Here’s the mindset. I want to be able to do some type of a marketing push both web and print, door hangers, direct mail, whatever the case may be, where the highest number of potential individuals that I’m sending that piece to our potential buyers. Even if … And I don’t need to go for the $3,000 sale, I just need to make them a customer at any amount. If it was $7 great. Can I make them a customer at $7 because then I have their attention and then I can build a relationship. Then from there, once I’ve made them a client, a customer, then I can focus on selling them more and more.
Then I can learn more about them and I can craft a solution for them that they might actually pay for. Once you get to know them you might find that this property they’re unwilling to pay for the lawn care, the mowing of the turf because that’s too much but they might be willing to buy fertilization weed control or some other services from you. Then a different homeowner, and you’ll never know this until you get to talk to them and know them, they’re willing to pay for turf care but they’re unwilling to pay for a different variety of services.

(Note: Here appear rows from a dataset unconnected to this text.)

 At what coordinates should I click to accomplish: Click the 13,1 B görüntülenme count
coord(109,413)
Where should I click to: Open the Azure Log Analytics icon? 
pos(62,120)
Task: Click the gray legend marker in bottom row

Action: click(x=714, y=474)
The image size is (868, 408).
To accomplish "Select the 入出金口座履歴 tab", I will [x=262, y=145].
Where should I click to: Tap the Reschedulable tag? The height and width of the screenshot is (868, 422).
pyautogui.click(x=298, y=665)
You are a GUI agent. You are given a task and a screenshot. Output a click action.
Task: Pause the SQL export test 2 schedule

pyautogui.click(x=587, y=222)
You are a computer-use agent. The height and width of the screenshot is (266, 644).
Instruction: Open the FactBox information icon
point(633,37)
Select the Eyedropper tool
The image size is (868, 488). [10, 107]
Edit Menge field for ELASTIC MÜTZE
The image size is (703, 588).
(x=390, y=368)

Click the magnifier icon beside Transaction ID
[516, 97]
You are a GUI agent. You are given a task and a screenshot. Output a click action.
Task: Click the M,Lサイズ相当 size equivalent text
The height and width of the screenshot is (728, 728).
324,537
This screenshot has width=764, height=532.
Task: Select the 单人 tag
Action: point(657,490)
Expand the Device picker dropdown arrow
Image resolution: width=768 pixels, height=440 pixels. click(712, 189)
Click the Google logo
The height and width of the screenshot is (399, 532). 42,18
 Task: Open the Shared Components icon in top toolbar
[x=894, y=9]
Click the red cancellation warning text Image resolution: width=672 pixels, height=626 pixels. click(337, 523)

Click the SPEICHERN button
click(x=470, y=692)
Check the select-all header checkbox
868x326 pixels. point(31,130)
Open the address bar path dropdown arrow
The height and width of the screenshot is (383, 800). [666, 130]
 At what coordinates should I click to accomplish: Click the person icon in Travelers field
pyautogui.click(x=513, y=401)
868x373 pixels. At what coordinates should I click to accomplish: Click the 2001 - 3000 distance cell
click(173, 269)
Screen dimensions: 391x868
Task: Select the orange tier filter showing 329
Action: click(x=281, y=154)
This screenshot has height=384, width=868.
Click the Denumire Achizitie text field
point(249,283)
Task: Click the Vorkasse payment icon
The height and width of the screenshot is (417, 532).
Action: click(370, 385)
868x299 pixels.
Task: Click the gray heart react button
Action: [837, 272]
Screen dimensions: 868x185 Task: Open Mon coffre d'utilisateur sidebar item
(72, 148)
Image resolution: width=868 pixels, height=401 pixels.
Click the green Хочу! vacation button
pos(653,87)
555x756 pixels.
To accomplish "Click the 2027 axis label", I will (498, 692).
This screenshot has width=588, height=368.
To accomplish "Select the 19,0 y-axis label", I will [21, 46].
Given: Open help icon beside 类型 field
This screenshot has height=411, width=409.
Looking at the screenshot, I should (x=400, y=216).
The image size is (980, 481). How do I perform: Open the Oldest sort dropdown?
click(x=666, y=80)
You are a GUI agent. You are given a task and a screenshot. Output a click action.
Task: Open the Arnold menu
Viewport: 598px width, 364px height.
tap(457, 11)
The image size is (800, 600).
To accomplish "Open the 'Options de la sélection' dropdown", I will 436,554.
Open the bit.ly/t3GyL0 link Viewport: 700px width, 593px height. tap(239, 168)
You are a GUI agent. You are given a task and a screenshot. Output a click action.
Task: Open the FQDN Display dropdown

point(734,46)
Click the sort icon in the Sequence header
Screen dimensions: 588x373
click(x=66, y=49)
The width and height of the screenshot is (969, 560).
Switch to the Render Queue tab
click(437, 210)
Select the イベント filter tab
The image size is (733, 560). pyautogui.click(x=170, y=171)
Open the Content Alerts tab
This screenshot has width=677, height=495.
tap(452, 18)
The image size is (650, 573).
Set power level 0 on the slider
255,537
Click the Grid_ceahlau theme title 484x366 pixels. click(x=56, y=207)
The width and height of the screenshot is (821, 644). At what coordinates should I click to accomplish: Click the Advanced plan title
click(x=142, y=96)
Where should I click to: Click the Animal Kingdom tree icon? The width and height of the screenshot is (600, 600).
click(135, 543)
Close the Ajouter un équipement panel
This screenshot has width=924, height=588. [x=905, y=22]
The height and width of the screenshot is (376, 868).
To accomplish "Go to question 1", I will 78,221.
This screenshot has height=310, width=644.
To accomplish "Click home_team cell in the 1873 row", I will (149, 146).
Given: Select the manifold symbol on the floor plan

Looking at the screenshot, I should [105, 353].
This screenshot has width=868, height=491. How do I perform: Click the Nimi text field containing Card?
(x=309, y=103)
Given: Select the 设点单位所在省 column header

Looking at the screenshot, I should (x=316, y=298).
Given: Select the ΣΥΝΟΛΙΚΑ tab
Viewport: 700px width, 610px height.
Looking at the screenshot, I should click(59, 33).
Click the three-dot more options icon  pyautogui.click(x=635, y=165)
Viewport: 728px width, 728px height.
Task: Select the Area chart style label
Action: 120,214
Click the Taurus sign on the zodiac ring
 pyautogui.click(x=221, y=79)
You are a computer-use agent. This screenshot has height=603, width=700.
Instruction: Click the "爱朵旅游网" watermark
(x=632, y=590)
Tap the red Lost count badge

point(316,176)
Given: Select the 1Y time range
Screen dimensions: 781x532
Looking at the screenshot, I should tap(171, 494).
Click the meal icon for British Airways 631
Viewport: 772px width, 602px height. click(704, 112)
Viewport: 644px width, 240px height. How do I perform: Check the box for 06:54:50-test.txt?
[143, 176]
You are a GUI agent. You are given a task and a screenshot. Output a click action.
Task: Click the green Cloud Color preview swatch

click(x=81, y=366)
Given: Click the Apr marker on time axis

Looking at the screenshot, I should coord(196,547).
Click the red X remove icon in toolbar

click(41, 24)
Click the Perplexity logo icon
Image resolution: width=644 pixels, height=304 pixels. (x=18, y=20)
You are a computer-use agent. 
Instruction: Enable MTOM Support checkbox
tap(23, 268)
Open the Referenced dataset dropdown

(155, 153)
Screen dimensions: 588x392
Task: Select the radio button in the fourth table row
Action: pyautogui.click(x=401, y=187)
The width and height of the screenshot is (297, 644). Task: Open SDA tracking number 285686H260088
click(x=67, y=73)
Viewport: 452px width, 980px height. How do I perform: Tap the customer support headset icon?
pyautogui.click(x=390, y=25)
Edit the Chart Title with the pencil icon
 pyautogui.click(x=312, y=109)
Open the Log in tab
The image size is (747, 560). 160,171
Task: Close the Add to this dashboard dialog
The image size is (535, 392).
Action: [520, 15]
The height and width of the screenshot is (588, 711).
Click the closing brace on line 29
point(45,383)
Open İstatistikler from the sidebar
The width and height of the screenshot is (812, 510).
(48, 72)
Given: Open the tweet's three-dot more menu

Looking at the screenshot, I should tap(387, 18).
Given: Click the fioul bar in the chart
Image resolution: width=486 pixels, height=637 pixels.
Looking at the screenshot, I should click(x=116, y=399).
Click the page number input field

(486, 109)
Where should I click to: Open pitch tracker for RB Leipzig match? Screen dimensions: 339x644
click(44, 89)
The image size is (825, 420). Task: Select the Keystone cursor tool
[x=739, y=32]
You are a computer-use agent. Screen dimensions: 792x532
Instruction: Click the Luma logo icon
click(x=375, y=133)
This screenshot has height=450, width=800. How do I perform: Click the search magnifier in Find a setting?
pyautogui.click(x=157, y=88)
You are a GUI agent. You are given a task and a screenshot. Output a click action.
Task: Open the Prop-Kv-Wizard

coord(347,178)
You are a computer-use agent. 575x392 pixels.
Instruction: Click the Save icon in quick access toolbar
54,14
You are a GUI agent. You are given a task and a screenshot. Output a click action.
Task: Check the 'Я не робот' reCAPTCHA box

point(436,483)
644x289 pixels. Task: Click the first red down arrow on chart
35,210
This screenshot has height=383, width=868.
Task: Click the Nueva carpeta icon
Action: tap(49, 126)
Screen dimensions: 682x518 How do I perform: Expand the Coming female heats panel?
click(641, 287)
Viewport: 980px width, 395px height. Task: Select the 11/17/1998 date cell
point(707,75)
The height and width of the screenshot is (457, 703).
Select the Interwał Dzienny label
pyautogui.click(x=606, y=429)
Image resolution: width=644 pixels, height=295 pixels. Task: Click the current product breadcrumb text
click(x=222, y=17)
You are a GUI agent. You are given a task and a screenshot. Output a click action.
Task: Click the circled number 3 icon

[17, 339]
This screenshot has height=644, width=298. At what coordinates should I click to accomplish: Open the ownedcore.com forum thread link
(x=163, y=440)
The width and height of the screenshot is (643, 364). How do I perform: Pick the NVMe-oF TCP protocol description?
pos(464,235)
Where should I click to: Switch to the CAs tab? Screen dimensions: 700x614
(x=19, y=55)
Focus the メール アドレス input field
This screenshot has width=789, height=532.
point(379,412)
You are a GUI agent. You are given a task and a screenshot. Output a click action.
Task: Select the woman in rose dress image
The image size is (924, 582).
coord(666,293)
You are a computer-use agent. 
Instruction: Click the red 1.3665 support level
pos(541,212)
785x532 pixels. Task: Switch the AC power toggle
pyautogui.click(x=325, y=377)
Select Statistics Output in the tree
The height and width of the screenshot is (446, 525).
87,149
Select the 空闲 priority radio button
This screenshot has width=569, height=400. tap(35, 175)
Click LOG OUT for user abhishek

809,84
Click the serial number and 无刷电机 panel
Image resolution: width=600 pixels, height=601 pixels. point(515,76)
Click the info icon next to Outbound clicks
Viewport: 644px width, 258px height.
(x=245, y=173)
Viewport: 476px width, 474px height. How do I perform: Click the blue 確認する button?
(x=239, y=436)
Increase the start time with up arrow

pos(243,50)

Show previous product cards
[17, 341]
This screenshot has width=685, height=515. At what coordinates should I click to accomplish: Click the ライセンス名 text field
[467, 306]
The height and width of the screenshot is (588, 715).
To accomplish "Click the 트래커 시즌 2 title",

Can I just make them a client for the smallest amount and I want to, again, market a service to this group of potential clients that the majority are most likely to buy. I then make them clients. I’m not going to play the same game that we might play at our company where we’re just going to … We want you to call us and we’re going to make you a client over the phone and then we’re going to sell you stuff later. In your scenario, I want to sell them the smallest thing possible and then I want to go see them. It’s going to be a little bit slower business to build but it’s going to be critical that you go see them and know them so you can figure out what is their unique need that then identifies for you what you need to sell to them. It’s going to be different for each of these properties, I’m guessing.
Who knows? You might find some commonalities and then that guides your future marketing so that’s how I’m going to think about it. Sell them the smallest thing I can just to make them a client. Once they’re a client I’m going to go see them, I’m going to get to know them, I’m going to understand their challenges, frustrations, what do they need. I’m going to craft the solution unique to them and then I’m going to eventually try to get them to refer me to other people they know. If you find a buyer they’re probably friends with other individuals that have that amount of money or more who also might be your buyers.
That’s how I’m going to do it, break it down to the smallest thing you could sell them first. Make them a client, get to know them. Figure out what to sell them next, that’s how I’d approach this problem. Good luck.